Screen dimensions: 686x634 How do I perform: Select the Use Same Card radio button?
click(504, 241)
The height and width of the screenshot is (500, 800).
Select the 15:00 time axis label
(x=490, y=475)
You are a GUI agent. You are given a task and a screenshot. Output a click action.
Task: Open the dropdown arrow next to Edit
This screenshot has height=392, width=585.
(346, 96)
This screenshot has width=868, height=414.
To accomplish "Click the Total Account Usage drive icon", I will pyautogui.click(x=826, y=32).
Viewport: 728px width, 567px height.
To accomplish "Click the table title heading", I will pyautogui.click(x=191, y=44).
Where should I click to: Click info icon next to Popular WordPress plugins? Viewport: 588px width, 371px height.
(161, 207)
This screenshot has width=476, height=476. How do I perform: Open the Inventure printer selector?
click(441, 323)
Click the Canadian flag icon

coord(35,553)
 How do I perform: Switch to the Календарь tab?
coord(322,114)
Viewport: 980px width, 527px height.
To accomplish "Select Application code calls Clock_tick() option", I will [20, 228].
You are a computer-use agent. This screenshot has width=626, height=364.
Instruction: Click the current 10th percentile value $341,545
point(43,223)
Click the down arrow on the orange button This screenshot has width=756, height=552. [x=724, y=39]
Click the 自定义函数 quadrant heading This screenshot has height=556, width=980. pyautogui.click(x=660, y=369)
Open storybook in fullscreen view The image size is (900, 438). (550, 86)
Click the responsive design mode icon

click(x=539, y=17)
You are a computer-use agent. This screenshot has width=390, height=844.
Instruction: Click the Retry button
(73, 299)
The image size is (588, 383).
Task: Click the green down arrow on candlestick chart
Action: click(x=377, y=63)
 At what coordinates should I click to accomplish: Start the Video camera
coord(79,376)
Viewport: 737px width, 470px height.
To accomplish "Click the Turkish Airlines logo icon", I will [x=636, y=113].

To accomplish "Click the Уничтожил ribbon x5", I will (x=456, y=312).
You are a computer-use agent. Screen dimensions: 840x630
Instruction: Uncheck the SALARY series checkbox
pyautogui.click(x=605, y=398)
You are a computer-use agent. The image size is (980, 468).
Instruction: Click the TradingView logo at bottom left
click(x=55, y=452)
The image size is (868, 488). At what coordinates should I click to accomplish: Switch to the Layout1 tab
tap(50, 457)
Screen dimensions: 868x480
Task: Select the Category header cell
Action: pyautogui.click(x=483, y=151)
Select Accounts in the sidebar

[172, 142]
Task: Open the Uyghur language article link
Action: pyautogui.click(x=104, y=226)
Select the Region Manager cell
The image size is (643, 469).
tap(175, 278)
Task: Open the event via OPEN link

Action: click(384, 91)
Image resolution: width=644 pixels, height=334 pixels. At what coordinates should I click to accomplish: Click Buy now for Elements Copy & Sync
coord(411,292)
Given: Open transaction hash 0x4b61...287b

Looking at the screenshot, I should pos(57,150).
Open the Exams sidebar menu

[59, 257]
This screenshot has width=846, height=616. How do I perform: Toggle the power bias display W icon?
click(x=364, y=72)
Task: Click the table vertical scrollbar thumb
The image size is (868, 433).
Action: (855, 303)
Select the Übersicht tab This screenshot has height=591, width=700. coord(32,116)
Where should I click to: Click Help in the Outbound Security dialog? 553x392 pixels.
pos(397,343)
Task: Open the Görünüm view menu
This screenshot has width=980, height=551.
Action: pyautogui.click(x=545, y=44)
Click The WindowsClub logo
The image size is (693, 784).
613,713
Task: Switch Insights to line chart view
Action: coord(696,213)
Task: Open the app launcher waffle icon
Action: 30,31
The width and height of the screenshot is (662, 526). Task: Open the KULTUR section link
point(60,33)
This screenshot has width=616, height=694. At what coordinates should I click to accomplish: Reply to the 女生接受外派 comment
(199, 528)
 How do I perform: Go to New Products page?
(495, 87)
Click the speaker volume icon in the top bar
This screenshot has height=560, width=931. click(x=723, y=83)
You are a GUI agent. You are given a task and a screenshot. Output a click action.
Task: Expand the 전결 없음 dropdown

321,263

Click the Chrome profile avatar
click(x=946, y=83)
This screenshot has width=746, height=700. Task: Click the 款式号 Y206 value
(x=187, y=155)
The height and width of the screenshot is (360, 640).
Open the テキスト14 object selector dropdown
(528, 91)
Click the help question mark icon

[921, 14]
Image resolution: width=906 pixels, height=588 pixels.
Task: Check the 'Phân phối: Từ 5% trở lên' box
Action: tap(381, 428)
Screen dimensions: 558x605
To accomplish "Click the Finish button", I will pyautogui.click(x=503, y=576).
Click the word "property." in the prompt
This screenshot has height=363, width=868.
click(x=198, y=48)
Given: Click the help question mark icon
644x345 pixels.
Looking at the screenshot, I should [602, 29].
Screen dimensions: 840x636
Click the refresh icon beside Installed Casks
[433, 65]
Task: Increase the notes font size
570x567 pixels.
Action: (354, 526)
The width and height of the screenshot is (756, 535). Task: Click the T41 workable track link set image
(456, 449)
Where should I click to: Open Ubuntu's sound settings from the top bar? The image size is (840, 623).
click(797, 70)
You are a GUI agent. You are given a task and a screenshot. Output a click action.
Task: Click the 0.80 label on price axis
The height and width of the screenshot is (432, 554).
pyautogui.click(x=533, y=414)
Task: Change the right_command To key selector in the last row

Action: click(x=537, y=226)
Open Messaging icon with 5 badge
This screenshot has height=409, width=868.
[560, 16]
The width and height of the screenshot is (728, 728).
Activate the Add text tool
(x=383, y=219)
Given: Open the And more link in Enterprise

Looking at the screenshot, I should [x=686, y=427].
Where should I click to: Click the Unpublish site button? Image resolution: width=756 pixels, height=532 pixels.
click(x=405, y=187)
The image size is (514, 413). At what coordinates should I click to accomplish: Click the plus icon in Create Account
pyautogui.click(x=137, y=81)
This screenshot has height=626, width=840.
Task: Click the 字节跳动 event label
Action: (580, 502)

• ACTION ITEM: Your answer should consist of every record, printed exactly as given.

• COMPLETED EXERCISE:
Screen dimensions: 686x634 How do I perform: Select the Use Same Card radio button?
click(504, 241)
The height and width of the screenshot is (500, 800).
Select the 15:00 time axis label
(x=490, y=475)
You are a GUI agent. You are given a task and a screenshot. Output a click action.
Task: Open the dropdown arrow next to Edit
This screenshot has height=392, width=585.
(346, 96)
This screenshot has width=868, height=414.
To accomplish "Click the Total Account Usage drive icon", I will pyautogui.click(x=826, y=32).
Viewport: 728px width, 567px height.
To accomplish "Click the table title heading", I will pyautogui.click(x=191, y=44).
Where should I click to: Click info icon next to Popular WordPress plugins? Viewport: 588px width, 371px height.
(161, 207)
This screenshot has width=476, height=476. How do I perform: Open the Inventure printer selector?
click(441, 323)
Click the Canadian flag icon

coord(35,553)
 How do I perform: Switch to the Календарь tab?
coord(322,114)
Viewport: 980px width, 527px height.
To accomplish "Select Application code calls Clock_tick() option", I will [20, 228].
You are a computer-use agent. This screenshot has width=626, height=364.
Instruction: Click the current 10th percentile value $341,545
point(43,223)
Click the down arrow on the orange button This screenshot has width=756, height=552. [x=724, y=39]
Click the 自定义函数 quadrant heading This screenshot has height=556, width=980. pyautogui.click(x=660, y=369)
Open storybook in fullscreen view The image size is (900, 438). (550, 86)
Click the responsive design mode icon

click(x=539, y=17)
You are a computer-use agent. This screenshot has width=390, height=844.
Instruction: Click the Retry button
(73, 299)
The image size is (588, 383).
Task: Click the green down arrow on candlestick chart
Action: click(x=377, y=63)
 At what coordinates should I click to accomplish: Start the Video camera
coord(79,376)
Viewport: 737px width, 470px height.
To accomplish "Click the Turkish Airlines logo icon", I will [x=636, y=113].

To accomplish "Click the Уничтожил ribbon x5", I will (x=456, y=312).
You are a computer-use agent. Screen dimensions: 840x630
Instruction: Uncheck the SALARY series checkbox
pyautogui.click(x=605, y=398)
You are a computer-use agent. The image size is (980, 468).
Instruction: Click the TradingView logo at bottom left
click(x=55, y=452)
The image size is (868, 488). At what coordinates should I click to accomplish: Switch to the Layout1 tab
tap(50, 457)
Screen dimensions: 868x480
Task: Select the Category header cell
Action: pyautogui.click(x=483, y=151)
Select Accounts in the sidebar

[172, 142]
Task: Open the Uyghur language article link
Action: pyautogui.click(x=104, y=226)
Select the Region Manager cell
The image size is (643, 469).
tap(175, 278)
Task: Open the event via OPEN link

Action: click(384, 91)
Image resolution: width=644 pixels, height=334 pixels. At what coordinates should I click to accomplish: Click Buy now for Elements Copy & Sync
coord(411,292)
Given: Open transaction hash 0x4b61...287b

Looking at the screenshot, I should pos(57,150).
Open the Exams sidebar menu

[59, 257]
This screenshot has width=846, height=616. How do I perform: Toggle the power bias display W icon?
click(x=364, y=72)
Task: Click the table vertical scrollbar thumb
The image size is (868, 433).
Action: (855, 303)
Select the Übersicht tab This screenshot has height=591, width=700. coord(32,116)
Where should I click to: Click Help in the Outbound Security dialog? 553x392 pixels.
pos(397,343)
Task: Open the Görünüm view menu
This screenshot has width=980, height=551.
Action: pyautogui.click(x=545, y=44)
Click The WindowsClub logo
The image size is (693, 784).
613,713
Task: Switch Insights to line chart view
Action: coord(696,213)
Task: Open the app launcher waffle icon
Action: 30,31
The width and height of the screenshot is (662, 526). Task: Open the KULTUR section link
point(60,33)
This screenshot has width=616, height=694. At what coordinates should I click to accomplish: Reply to the 女生接受外派 comment
(199, 528)
 How do I perform: Go to New Products page?
(495, 87)
Click the speaker volume icon in the top bar
This screenshot has height=560, width=931. click(x=723, y=83)
You are a GUI agent. You are given a task and a screenshot. Output a click action.
Task: Expand the 전결 없음 dropdown

321,263

Click the Chrome profile avatar
click(x=946, y=83)
This screenshot has width=746, height=700. Task: Click the 款式号 Y206 value
(x=187, y=155)
The height and width of the screenshot is (360, 640).
Open the テキスト14 object selector dropdown
(528, 91)
Click the help question mark icon

[921, 14]
Image resolution: width=906 pixels, height=588 pixels.
Task: Check the 'Phân phối: Từ 5% trở lên' box
Action: tap(381, 428)
Screen dimensions: 558x605
To accomplish "Click the Finish button", I will pyautogui.click(x=503, y=576).
Click the word "property." in the prompt
This screenshot has height=363, width=868.
click(x=198, y=48)
Given: Click the help question mark icon
644x345 pixels.
Looking at the screenshot, I should [602, 29].
Screen dimensions: 840x636
Click the refresh icon beside Installed Casks
[433, 65]
Task: Increase the notes font size
570x567 pixels.
Action: (354, 526)
The width and height of the screenshot is (756, 535). Task: Click the T41 workable track link set image
(456, 449)
Where should I click to: Open Ubuntu's sound settings from the top bar? The image size is (840, 623).
click(797, 70)
You are a GUI agent. You are given a task and a screenshot. Output a click action.
Task: Click the 0.80 label on price axis
The height and width of the screenshot is (432, 554).
pyautogui.click(x=533, y=414)
Task: Change the right_command To key selector in the last row

Action: click(x=537, y=226)
Open Messaging icon with 5 badge
This screenshot has height=409, width=868.
[560, 16]
The width and height of the screenshot is (728, 728).
Activate the Add text tool
(x=383, y=219)
Given: Open the And more link in Enterprise

Looking at the screenshot, I should [x=686, y=427].
Where should I click to: Click the Unpublish site button? Image resolution: width=756 pixels, height=532 pixels.
click(x=405, y=187)
The image size is (514, 413). At what coordinates should I click to accomplish: Click the plus icon in Create Account
pyautogui.click(x=137, y=81)
This screenshot has height=626, width=840.
Task: Click the 字节跳动 event label
Action: (580, 502)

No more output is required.